Because bankruptcy courts focus on substance over form, careful drafting is critical. Landlords and lenders often incorporate the following structural features:

  • A single master lease agreement covering all locations
  • Portfolio-level rent obligations
  • Explicit cross-default and cross-termination provisions
  • Integrated remedies and cure obligations
  • Language confirming the parties’ intent that the leases constitute one indivisible agreement

Even with these protections, courts may still scrutinize whether the agreements operate as a single economic transaction.

Key Takeaways on Master Lease Bankruptcy Strategy

Master lease and cross-defaulted lease structures remain powerful tools for landlords and lenders seeking to prevent selective lease rejection in bankruptcy. However, their effectiveness ultimately depends on whether a bankruptcy court views the agreements as genuinely integrated transactions rather than separate leases tied together by form. As a result, master lease structures can significantly affect how bankruptcy courts apply the assumption or rejection rules of Section 365.
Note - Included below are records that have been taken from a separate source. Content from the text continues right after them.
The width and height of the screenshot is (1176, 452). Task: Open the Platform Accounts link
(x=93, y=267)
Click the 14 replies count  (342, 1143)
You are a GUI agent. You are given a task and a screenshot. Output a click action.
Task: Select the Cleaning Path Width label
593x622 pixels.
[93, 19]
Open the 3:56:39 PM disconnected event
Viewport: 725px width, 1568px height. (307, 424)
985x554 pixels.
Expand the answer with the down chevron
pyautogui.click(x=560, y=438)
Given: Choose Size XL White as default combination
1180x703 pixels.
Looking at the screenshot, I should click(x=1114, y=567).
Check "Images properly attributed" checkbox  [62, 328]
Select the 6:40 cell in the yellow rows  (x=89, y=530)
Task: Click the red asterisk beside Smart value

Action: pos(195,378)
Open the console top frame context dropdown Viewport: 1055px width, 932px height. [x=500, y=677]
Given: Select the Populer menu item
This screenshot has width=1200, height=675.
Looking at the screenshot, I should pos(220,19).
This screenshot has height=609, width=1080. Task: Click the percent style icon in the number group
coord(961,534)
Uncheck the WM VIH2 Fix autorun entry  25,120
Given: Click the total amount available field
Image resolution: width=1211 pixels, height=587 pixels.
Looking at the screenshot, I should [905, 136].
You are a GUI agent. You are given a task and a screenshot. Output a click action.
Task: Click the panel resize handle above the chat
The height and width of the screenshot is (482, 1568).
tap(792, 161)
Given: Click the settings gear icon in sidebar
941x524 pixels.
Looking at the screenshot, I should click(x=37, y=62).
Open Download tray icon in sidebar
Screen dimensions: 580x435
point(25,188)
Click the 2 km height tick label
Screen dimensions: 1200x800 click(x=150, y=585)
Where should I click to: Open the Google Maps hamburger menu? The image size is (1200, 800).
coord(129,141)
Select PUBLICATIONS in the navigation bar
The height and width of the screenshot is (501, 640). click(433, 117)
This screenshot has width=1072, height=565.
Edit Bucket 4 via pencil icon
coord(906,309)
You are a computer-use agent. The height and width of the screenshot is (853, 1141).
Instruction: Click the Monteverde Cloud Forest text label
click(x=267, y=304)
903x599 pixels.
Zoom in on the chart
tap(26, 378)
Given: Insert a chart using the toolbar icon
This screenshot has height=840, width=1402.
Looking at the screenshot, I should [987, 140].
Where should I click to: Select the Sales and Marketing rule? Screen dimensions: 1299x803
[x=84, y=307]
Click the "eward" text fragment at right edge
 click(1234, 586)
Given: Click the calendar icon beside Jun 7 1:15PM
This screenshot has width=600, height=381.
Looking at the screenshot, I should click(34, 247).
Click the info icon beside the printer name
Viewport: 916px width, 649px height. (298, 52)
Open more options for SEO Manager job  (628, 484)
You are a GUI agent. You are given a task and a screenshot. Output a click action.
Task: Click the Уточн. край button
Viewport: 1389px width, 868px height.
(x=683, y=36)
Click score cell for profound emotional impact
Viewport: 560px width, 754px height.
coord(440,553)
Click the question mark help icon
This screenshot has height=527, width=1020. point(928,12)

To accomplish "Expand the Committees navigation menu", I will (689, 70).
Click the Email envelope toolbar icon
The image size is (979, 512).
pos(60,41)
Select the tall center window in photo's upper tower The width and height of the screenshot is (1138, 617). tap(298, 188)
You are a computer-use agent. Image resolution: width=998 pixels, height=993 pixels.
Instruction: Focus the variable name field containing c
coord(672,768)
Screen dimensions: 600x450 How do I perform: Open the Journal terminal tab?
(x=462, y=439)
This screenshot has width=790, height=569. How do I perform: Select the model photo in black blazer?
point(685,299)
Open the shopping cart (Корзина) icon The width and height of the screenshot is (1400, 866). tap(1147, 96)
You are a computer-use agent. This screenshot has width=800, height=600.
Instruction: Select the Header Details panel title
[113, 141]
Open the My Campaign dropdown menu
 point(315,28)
Counsel experienced in commercial real estate finance and structured transactions can help structure lease portfolios in ways that strengthen enforceability in bankruptcy.

Careful structuring and drafting at the outset of a transaction can significantly improve the likelihood that courts will require a debtor-tenant to assume or reject the entire portfolio of locations, preserving the economic expectations of the parties.

Disclaimer: This client insight is for informational purposes only and is not legal advice. It does not guarantee correctness, completeness, or accuracy, and readers should seek professional legal advice before acting on the information. Sending or receiving this alert does not create an attorney-client relationship.